I graduated from BMCC in June of 2017 with a Science Early Childhood Education with a specialization Infants / Toddlers degree. In the present I graduated from the City College of New York, I studied a BA of Interdisciplinary Studies with a concentration on Disabilities Studies. I was born in Puebla Mexico, half of my life I lived in Mexico and since 2001 I’ve been residing in Brooklyn New York.
This is my third year working as an Assistant Program and mentor for the IMPACT (Inspiring and Motivating People to Achieve College Together) and Futuros (College Readiness Achievement and Retention) Mentoring programs at The Borough of Manhattan Community College in partnership to The Hispanic Federation. I work 20 hours per week, and I have worked with 15-20 students in 2017 at BMCC. I am now a staff member who assist incoming mentors to our program. I feel that I have grown and learned so much from meaningful experiences working with incoming Latino/Hispanic and black students.

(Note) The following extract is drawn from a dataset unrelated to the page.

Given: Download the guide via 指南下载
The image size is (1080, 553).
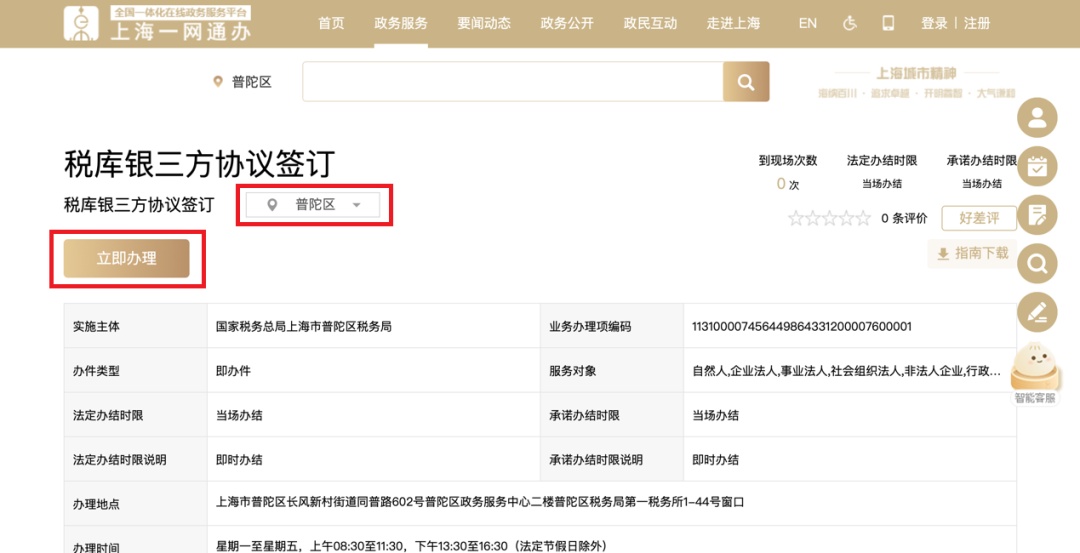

I have participated on important initiatives that can positively transmit guidance, prosperity and justice to the Latino/Hispanic and other underrepresented groups. This is the second year that our programs partner with Forward Us organization and make To Immigrants with Love Day of Action, I stand with Immigrants a reality. I have joined advocacy trips to Albany and Washington to push a legislation that can grant undocumented immigrants’ opportunities like the DREAM ACT are some chances that I have taken and hopefully inspire others.
Despite my own challenges I have gone through, been a DACAmented student, my role as a young Mexican Immigrant woman and mom of two. In the Peer Mentoring training each semester we educate ourselves to better serve our community of students at BMCC, we indeed receive a Mental health training and I am glad I did a concentration on Disabilities studies this past spring semester to also better serve students with special needs. Thanks to my experiences getting to know others struggles, I feel empower and we all have transcended in the face of adversity.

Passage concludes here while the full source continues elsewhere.